It's a crazy new world MS has built... one where users login to an Azure joined device, MFA off their phones if policy requires, and then remote from there to a desktop that doesn't exist until they push the button, which authenticates using the exact same identity for instant access to use an infrastructure that only exists in a private portion of Azure cloud services.

So your endpoints are totally disposable... there's nothing on them. The VDIs spawn off a master image that needs maintenance, you'll need to patch it and replace it monthly to keep it up to date for example. Users files are in Sharepoint/Teams or Onedrive, also automatically integrated on login based on the image used to deploy the VDI.

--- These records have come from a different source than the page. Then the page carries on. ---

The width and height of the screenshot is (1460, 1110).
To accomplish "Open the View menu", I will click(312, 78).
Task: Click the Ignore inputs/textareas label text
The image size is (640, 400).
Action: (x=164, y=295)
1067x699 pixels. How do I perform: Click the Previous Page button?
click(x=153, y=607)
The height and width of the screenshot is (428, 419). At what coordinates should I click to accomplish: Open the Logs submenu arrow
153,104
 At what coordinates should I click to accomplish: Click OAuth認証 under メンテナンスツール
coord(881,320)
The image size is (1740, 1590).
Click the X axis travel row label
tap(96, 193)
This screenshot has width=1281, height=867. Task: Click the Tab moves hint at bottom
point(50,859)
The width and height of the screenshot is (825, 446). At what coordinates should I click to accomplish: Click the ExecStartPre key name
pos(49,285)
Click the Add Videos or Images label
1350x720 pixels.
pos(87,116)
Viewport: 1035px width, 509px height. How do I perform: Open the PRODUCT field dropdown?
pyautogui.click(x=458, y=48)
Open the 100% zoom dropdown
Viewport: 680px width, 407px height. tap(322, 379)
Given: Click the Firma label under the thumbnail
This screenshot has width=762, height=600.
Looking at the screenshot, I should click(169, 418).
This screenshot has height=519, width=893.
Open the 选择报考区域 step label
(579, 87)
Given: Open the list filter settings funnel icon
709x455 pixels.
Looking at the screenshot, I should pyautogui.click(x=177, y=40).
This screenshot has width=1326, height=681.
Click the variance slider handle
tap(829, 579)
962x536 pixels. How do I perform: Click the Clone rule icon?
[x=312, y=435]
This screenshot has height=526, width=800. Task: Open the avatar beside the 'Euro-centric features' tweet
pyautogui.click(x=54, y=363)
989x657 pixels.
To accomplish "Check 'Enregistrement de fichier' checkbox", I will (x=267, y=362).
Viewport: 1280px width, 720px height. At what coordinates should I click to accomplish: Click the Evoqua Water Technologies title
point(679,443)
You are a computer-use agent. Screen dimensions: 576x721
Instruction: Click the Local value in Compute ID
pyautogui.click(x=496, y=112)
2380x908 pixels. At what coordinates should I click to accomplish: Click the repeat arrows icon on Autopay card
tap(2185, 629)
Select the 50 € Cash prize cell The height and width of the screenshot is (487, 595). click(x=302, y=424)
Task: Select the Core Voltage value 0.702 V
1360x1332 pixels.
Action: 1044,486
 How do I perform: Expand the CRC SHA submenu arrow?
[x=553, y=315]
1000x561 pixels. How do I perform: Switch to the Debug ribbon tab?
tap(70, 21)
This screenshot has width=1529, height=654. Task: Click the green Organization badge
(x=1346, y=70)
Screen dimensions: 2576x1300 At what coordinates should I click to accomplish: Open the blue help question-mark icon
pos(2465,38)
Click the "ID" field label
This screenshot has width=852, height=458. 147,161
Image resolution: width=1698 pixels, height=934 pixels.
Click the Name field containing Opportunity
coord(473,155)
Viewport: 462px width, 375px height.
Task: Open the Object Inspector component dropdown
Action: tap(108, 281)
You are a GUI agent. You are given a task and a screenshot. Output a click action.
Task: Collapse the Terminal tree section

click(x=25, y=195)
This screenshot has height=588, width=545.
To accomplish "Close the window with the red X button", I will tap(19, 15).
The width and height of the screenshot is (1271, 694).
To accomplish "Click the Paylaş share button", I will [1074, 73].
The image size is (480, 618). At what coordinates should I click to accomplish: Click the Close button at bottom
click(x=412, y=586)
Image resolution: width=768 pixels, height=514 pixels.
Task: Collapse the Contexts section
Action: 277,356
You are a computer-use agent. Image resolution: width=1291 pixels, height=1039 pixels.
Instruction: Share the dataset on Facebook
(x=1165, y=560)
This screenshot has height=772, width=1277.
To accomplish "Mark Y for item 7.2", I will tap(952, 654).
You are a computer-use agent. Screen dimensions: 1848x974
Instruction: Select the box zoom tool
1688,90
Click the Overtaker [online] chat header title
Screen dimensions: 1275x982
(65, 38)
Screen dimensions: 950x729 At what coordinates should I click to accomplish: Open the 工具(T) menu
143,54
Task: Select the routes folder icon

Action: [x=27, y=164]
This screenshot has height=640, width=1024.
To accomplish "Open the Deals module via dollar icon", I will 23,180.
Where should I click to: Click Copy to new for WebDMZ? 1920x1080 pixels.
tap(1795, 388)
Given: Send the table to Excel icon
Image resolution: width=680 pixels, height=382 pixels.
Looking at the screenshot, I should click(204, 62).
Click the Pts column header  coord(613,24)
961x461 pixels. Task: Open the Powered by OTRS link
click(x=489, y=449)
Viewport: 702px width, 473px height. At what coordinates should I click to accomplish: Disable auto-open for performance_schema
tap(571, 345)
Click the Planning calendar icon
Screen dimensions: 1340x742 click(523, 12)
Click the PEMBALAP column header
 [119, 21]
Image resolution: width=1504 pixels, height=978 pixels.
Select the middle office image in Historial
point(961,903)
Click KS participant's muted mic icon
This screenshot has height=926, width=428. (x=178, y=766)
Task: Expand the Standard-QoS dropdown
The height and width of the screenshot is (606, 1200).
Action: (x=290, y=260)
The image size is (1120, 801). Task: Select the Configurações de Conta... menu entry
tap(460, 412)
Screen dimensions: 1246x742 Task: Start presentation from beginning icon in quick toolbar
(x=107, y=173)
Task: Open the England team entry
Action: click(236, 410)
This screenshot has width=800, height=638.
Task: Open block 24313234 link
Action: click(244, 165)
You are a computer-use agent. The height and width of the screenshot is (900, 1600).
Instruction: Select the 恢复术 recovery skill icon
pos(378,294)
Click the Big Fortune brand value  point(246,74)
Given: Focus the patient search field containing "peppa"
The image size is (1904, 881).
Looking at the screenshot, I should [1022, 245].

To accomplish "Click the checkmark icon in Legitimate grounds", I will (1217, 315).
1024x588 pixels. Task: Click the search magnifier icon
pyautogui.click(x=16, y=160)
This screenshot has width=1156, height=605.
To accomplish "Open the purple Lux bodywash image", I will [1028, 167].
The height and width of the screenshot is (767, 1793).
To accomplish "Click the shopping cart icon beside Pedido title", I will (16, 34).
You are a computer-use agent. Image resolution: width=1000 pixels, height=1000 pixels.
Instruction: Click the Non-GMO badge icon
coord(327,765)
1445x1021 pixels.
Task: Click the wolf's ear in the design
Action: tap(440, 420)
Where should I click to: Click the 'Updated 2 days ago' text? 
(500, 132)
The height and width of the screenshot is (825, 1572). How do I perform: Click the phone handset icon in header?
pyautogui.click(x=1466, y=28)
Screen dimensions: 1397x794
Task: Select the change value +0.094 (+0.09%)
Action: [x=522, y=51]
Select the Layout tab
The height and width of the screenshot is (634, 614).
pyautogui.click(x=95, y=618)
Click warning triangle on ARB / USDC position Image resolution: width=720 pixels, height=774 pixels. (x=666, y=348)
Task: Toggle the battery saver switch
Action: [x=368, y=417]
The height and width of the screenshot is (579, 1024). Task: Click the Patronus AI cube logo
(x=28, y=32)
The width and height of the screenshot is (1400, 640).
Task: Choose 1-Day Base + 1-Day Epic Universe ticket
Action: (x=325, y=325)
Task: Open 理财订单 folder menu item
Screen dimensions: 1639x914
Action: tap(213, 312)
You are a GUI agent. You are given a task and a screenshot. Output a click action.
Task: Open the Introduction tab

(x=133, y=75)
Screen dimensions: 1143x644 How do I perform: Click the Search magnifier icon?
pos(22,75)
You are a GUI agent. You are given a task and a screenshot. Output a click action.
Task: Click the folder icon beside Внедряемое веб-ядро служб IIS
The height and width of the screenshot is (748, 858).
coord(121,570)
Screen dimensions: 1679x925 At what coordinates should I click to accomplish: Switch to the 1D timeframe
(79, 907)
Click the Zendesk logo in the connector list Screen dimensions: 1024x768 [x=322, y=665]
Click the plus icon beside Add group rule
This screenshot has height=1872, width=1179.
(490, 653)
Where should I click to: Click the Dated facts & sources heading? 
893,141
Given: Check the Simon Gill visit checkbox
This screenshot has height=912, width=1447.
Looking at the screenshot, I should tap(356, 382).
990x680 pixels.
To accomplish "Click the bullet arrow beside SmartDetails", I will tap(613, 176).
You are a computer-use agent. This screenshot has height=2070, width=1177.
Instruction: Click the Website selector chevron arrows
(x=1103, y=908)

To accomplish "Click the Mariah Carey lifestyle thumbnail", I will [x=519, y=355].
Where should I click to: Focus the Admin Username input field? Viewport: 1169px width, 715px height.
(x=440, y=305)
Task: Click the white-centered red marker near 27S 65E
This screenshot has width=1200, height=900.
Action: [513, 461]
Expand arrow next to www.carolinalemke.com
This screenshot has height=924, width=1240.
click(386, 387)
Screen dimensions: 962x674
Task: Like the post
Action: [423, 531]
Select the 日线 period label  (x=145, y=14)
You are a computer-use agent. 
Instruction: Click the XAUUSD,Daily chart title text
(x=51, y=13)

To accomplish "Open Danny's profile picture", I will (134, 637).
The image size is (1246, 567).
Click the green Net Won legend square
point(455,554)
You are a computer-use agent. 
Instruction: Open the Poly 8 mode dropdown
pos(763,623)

RDS is nice because you can deploy it once and it just lives there with automatic patching like we're all used to. But if you've ever had one of those things crypto'd because a user did something foolish... you'll know exactly why I want all mine gone! All RDS deployments must have Datto or something similar with rapid restoration capabilities as a result. And by the time you get done leasing the server, paying for the Datto, the UPS, and everything else you need to really keep that server... VDI winds up being far less. Exactly how much less is impossible for me to answer from here, but MS has an article on the topic.


P.S. If a user makes their VDI sick... they logout and back in again... POOF fixed.
 
Now I'm thinking this might be the way - if I can do it on prem. I'm not ready to jump in the Azure pool yet, let alone for such a good customer. You've given me some homework.